Cutting and pasting fragments to build a new story also influenced how a series of electric guitar solos were composed. Interspersed throughout the album, these brief snapshots of a state or quality are fragmented and have little repetition (Solace, Acquiescence, Consequence, Clairvoyance, Luminescence, and Severance). Like aphorisms, they are points of no return: effects, outcomes, and conclusions without a story. For Clairvoyance, I made an animation using John Conway’s Game of Life as a point of departure for an abstract drawing fantasy.
In contrast, another group of pieces (Jewel Tree, Spirits, Ground and Harbor) unfold “in their original time” as realized processes. Jewel Tree is a duet for electric guitars, one part using a tremolo technique to generate a glittery surface for an otherwise tumultuous and passionate musical narrative. In Spirits, sustained tones trigger varying tremolos that haunt a polyphonic melody with patterns that play with pacing.
Processed piano samples in Harbor create a rhythm that is neither mechanical nor organic but somehow both to my mind. Harmony projects emotion onto Harbor’s varied, though indifferent, rhythm. Meanwhile long, sustained guitar tones measure both the harmony and the rhythm. The piece makes me think of how captivating vistas are unchanged by the emotional states we bring to them; we self-soothe somehow by viewing a vast space too large to control or fully take in.
The album closes with Ground for five guitars. I think of it as a kind of resolute epilogue. To me, the simple clarity of its form and timbre lifts a veil that enfolds the other pieces."
– Van Stiefel
Renowned contemporary guitarist and composer Van Stiefel set out on a mission to thoroughly compose, perform and record his own album from top to bottom; his latest release is the worthy result of that endeavour. Taking inspiration from favourites of his such as Les Paul, Chet Atkins and Glen Campbell, Stiefel puts his own twist on the concept of the studio-instrumental album by expertly using a recording and editing technique called “layered guitar.” The record is a journey through moments, thoughts and experiences in the guitarist’s life through a fascinating and immersive soundscape of sonorous snippets.

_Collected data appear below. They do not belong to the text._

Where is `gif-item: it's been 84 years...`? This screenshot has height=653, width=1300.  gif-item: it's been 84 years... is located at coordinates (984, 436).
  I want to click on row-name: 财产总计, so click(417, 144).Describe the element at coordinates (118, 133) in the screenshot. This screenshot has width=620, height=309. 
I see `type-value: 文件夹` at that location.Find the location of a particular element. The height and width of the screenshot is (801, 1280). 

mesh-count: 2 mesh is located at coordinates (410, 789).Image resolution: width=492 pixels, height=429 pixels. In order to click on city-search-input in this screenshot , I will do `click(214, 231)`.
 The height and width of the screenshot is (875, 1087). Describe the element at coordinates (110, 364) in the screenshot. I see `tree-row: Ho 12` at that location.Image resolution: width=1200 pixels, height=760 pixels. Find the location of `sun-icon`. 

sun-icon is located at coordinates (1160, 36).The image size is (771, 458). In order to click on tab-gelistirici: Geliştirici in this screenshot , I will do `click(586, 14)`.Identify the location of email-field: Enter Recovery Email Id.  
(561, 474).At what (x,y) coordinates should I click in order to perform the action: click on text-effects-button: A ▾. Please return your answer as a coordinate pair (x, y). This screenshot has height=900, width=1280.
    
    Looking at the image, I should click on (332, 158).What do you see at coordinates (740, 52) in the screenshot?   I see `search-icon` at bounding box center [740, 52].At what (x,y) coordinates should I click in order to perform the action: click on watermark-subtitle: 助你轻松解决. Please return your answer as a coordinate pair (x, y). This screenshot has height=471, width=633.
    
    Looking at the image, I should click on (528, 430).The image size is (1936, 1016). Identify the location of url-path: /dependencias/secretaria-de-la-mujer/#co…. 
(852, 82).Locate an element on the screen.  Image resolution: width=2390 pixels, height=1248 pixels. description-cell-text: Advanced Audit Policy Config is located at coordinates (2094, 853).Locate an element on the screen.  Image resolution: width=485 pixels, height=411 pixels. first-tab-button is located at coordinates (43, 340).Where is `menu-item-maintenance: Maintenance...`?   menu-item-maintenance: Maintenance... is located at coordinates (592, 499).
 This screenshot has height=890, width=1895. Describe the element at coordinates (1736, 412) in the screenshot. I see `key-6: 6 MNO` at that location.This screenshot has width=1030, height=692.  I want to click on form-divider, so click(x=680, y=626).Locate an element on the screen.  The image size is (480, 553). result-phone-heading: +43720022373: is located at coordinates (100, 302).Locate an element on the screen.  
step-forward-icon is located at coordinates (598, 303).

Stiefel describes the pieces as being almost like “journal entries that hint at secrets, idiosyncrasies, and personal rituals.” Each tune is completely different from the last, calling forth a mood or image into the listener’s mind. King of Cups begins the album with a slightly country-flavoured piece over which a haunting processed melody is overlayed. Memory Jug is a unique and explorative piece with its striking dissonance and computer-generated sounds in the background creating a futuristic and robotic tune. Acquiescence – as well as a few other pieces – captivate due to the technique of “cutting and pasting” fragments of melody to create a new whole. This is an album that would be a great fit for anyone looking to expand their auditory palette.